━━━━━ Texte extrait ━━━━━

Europe ou Eurabia ?

Par Daniel Pipes

L’avenir de l’Europe est en jeu. Deviendra-t-elle une « Eurabia », une partie du monde musulman ? Restera-t-elle l’unité culturelle qu’elle a été au cours du dernier millénaire ? Ou assisterons-nous à une synthèse créative de deux civilisations ?

La réponse a cette question est d’une importance majeure. L’Europe ne constitue guère que 7% des terres émergées mais pendant 500 ans, de 1450 à 1950, avec des hauts et des bas, elle a été le moteur de l’évolution du monde. La forme que revêtira son évolution future influencera l’humanité entière, et tout particulièrement les pays qui lui sont affiliés, tels que l’Australie, qui continue d’entretenir des liens étroits et importants avec le vieux continent.

Je distingue trois voies possibles pour l’Europe : la domination musulmane, le rejet des Musulmans ou l’intégration harmonieuse.

━━━━━ Extrait de données ━━━━━

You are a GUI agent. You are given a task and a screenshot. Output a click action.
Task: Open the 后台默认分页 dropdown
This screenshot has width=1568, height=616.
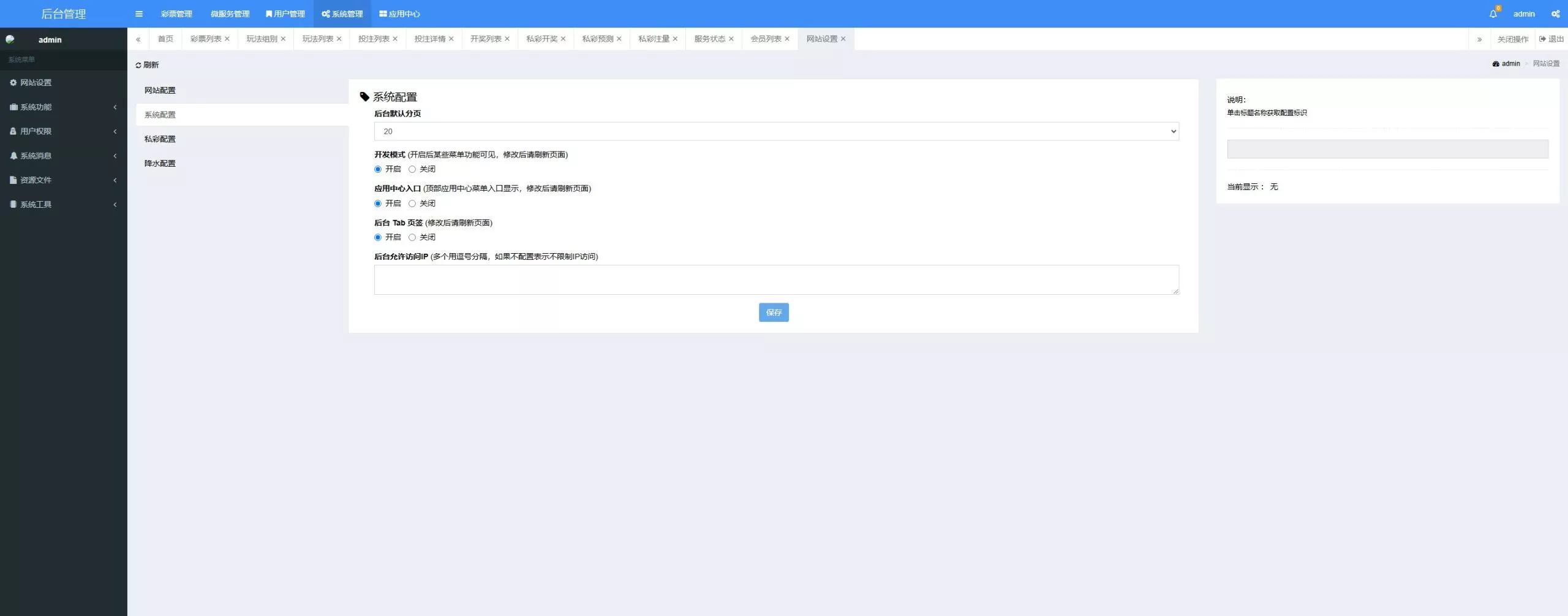click(x=776, y=131)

━━━━━

Énoncé 1
Énumérez toutes les voies que le texte sur l'avenir de l'Europe envisage pour le continent.
Énoncé 2
Reprenez le texte sur l'avenir de l'Europe à la suite de sa dernière phrase.

Bonne réponse 1
- la domination musulmane
- le rejet des Musulmans
- l'intégration harmonieuse

Bonne réponse 2
(1) La domination musulmane paraît inévitable à certains analystes. Oriana Fallaci trouvait que « l’Europe se transforme toujours davantage en une province de l’Islam, une colonie de l’Islam ». Mark Steyn avance que la majeure partie du monde occidental « ne survivra pas au XXIe siècle et une grande partie, dont la plupart sinon la totalité des pays européens, disparaîtra pendant notre génération ». Ces auteurs mettent l’accent sur trois facteurs conduisant à l’islamisation de l’Europe : la foi, la démographie et le patrimoine culturel.

La laïcité prédominante en Europe, notamment au sein des élites, produit un certain éloignement de la tradition chrétienne, une désertion des bancs d’église et une fascination envers l’Islam. À l’opposé, les Musulmans affichent une grande ferveur religieuse qui se traduit par des sentiments djihadistes, un certain suprématisme envers les non-Musulmans et un espoir de voir l’Europe se convertir à l’Islam.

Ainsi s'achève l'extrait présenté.